Stored data entries:
════════════════
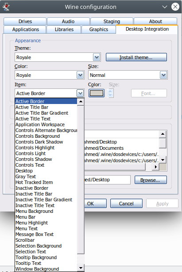This screenshot has width=182, height=272.
Task: Expand the Size dropdown set to Normal
Action: [128, 75]
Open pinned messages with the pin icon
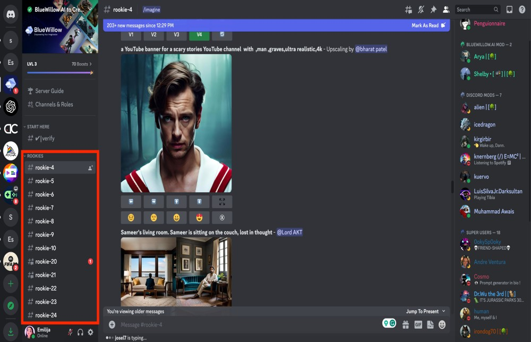The height and width of the screenshot is (342, 531). 433,10
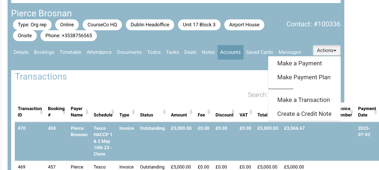The height and width of the screenshot is (170, 379).
Task: Sort by Discount column arrows
Action: pyautogui.click(x=233, y=112)
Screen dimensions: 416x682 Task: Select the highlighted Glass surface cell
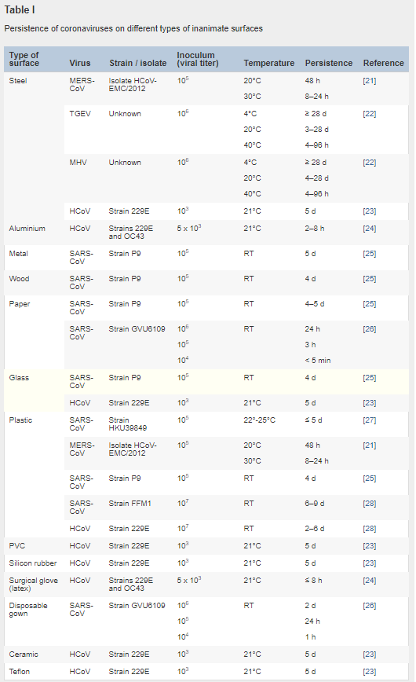click(x=34, y=391)
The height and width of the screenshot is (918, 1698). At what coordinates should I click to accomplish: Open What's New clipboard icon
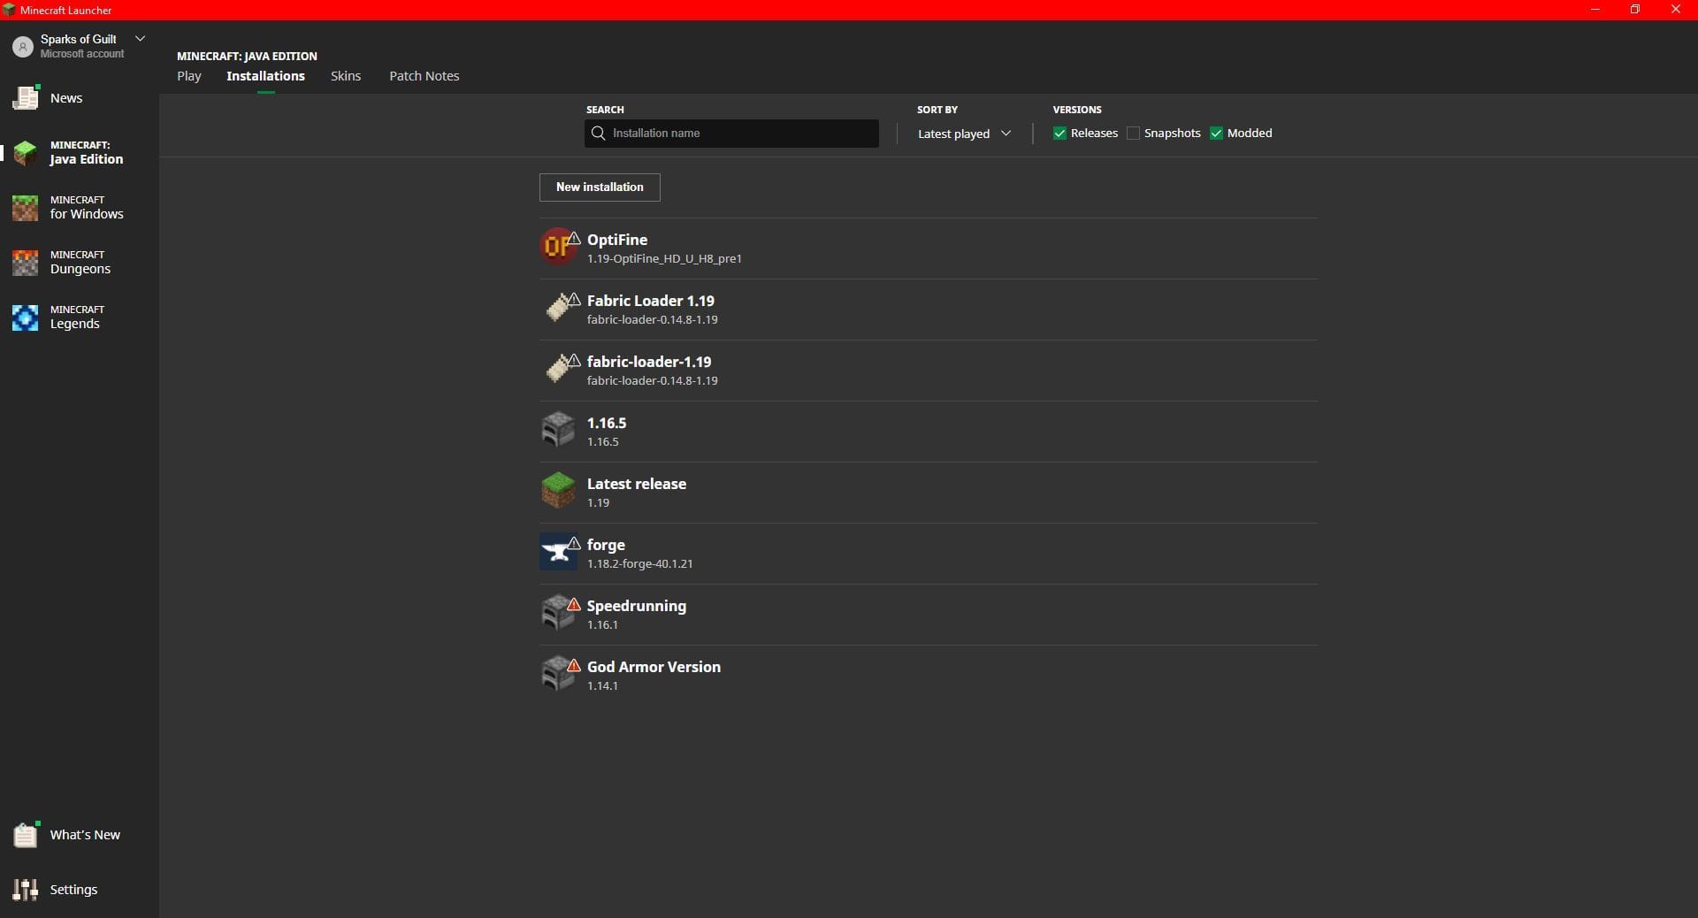26,835
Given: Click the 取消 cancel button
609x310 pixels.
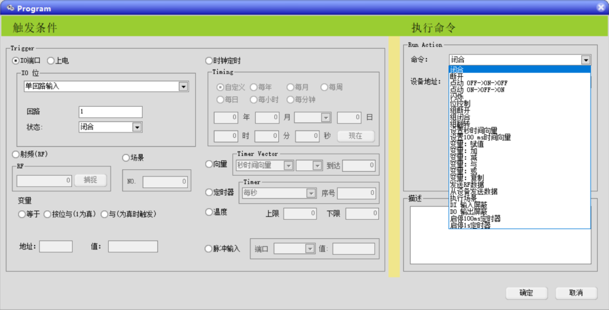Looking at the screenshot, I should (x=576, y=293).

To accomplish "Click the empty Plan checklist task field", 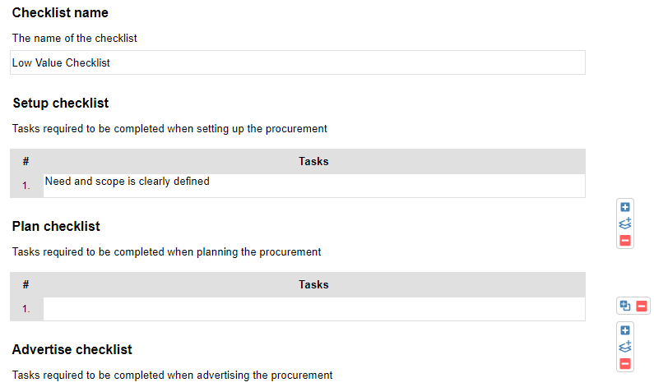I will (x=314, y=309).
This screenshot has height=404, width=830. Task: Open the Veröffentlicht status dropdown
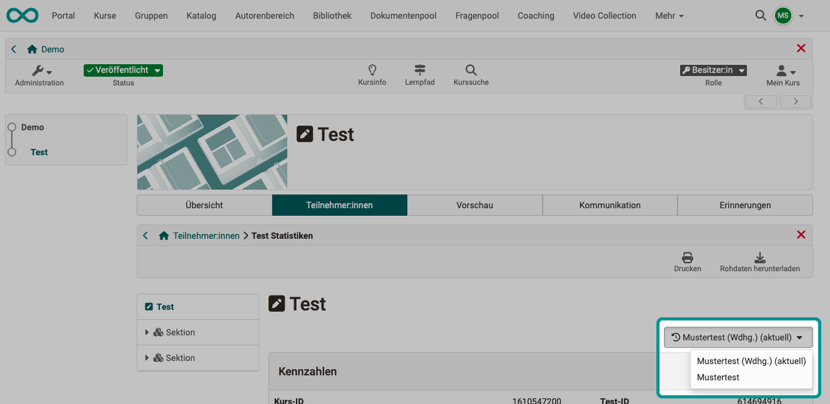(x=123, y=70)
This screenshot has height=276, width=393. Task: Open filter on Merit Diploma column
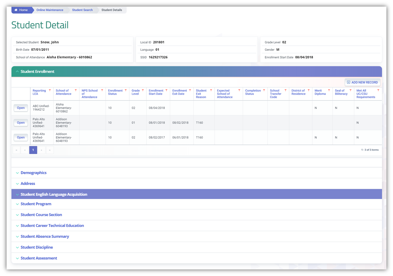coord(329,90)
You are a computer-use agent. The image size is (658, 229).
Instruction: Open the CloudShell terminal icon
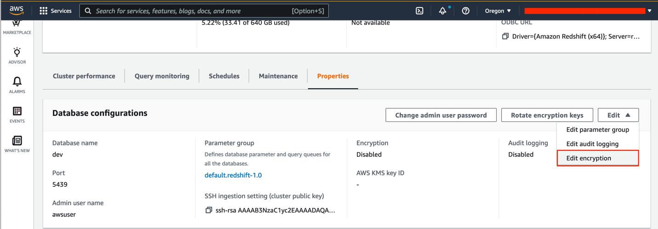419,11
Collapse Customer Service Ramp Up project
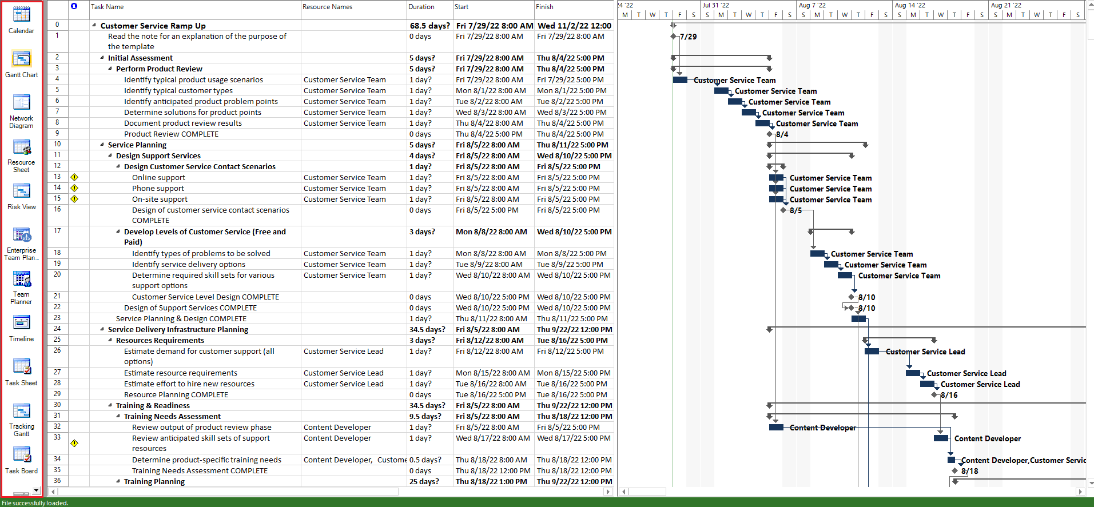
════════════════
Pictures stay out. Copy exactly, and only, the lines from the one containing "This screenshot has height=404, width=830." through the end of the data.

This screenshot has height=404, width=830. Task: Open the Veröffentlicht status dropdown
(x=123, y=70)
This screenshot has height=276, width=393. Task: Open filter on Merit Diploma column
coord(329,90)
You are a computer-use agent. The image size is (658, 229).
Instruction: Open the CloudShell terminal icon
419,11
Collapse Customer Service Ramp Up project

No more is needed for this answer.